Ma Fan: The workflow for subject recruitment is lengthy. While AI cannot yet replace tasks involving patient services and humanistic care, teams that fail to adeptly leverage new tools may be gradually eliminated from the market within three to five years due to intensifying competition and sluggish growth.

 

7Data security and patient privacy protection have been issues of significant concern in recent years. How does YaoShiQuan address these challenges?

 

Ma Fan: YaoShiQuan has always placed a high priority on compliance. In this regard, we have obtained numerous certifications and established a comprehensive system for data security and patient privacy protection.

 

● When patients register, they are required to sign a privacy authorization agreement with the platform, consenting to the use of their personal medical data for project screening and matching in all clinical studies conducted on the platform.


● Upon receiving patient data, the platform encrypts personally identifiable information entered during registration. Additionally, AI automatically redacts privacy-sensitive elements in photographic materials, such as names, national ID numbers, and phone numbers, ensuring that software users cannot view patients’ personal information when accessing their records.

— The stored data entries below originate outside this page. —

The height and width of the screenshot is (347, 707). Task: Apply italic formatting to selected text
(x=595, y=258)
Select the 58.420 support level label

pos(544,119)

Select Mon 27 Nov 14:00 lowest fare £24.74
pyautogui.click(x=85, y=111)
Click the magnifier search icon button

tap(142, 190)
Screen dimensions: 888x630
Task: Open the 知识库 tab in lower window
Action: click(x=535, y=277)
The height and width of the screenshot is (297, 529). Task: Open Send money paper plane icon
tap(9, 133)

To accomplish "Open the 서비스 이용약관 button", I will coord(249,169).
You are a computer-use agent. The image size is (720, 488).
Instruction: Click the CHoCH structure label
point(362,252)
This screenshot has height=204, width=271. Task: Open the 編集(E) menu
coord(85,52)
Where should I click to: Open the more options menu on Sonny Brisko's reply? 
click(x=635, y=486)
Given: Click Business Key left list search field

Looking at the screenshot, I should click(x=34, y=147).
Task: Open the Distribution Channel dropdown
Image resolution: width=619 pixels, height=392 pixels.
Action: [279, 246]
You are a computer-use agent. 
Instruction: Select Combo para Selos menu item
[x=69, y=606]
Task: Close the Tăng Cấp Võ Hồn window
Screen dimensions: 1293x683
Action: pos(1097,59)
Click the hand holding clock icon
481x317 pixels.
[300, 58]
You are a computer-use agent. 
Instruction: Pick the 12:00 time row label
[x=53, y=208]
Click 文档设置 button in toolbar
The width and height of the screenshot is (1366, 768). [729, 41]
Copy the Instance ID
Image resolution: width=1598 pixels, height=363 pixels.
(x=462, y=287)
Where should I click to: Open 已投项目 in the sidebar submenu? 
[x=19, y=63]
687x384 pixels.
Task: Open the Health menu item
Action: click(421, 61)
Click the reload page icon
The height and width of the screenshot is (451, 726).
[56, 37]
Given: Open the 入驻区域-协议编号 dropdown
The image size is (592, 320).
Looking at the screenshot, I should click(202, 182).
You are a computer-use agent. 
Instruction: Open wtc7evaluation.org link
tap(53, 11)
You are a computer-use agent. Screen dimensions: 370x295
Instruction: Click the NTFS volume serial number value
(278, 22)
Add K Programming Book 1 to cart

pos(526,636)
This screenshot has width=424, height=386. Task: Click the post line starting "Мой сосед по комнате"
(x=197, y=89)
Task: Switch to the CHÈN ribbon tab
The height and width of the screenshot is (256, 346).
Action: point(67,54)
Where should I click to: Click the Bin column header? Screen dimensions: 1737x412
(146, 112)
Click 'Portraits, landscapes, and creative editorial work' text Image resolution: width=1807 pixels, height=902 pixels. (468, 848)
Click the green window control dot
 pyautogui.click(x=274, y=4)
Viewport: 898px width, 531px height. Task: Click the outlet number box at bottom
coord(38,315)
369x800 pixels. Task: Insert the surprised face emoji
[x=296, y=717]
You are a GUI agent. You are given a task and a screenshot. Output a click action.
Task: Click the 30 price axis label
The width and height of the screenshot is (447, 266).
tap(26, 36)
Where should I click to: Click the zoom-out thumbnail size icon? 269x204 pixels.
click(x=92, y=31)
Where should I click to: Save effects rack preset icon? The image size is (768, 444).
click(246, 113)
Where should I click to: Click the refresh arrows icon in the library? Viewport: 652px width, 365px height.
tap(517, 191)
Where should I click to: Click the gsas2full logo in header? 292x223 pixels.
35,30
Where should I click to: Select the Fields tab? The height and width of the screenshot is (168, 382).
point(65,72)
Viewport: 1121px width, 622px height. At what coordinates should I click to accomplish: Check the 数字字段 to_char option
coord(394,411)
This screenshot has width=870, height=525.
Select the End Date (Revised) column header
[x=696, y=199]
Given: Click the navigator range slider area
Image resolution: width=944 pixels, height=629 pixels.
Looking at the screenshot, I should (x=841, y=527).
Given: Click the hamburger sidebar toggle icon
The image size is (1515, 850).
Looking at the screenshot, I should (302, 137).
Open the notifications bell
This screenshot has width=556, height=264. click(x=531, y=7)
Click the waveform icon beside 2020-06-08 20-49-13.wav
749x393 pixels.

● In China, the widely accepted regulations regarding patient data ownership stipulate that data related to intellectual achievements, such as diagnosis and treatment outcomes, are jointly owned by hospitals and individual patients, while laboratory test results belong solely to the individual patient (as per the "Administrative Specifications for the Application of Electronic Medical Records (Trial)"). If a patient voluntarily photographs and uploads their disease-related information to a platform for participation in clinical research and provides appropriate authorization, the process is considered compliant, provided that the platform ensures data security and privacy protection, and the scope of use remains within the agreed-upon limits.


● Yaoshiquan has obtained international and national certifications, including ISO/IEC 27001 Information Security Management System, China’s Classified Protection of Cybersecurity Level 3, the General Data Protection Regulation (GDPR), and the Health Insurance Portability and Accountability Act (HIPAA). These certifications not only demonstrate our professionalism but also underscore our commitment to data security and privacy protection.


This concludes the interview regarding YaoShiQuan’s intelligent patient recruitment services.

 

Amidst the transformation of clinical trial subject recruitment driven by the digital wave, the exploration of a new “Internet + AI” recruitment model initiated by Yaoshi Quan has revealed alternative possibilities and opportunities for the implementation of new technologies in the field of clinical research. It is foreseeable that future AI technologies will achieve qualitative leaps in precision, adaptability, and intelligence. From disease prediction and diagnostic assistance in healthcare to intelligent driving and traffic flow optimization in transportation; from quality inspection and process automation in industrial production to smart home solutions and personalized services in daily life, the application scope of AI technology is vast, injecting new momentum into social development and bringing unprecedented convenience and innovation to people’s lives.


Drug Trial Circle looks forward to collaborating with all stakeholders in the industry, continuously leveraging AI technology to support the development of innovative drugs in China.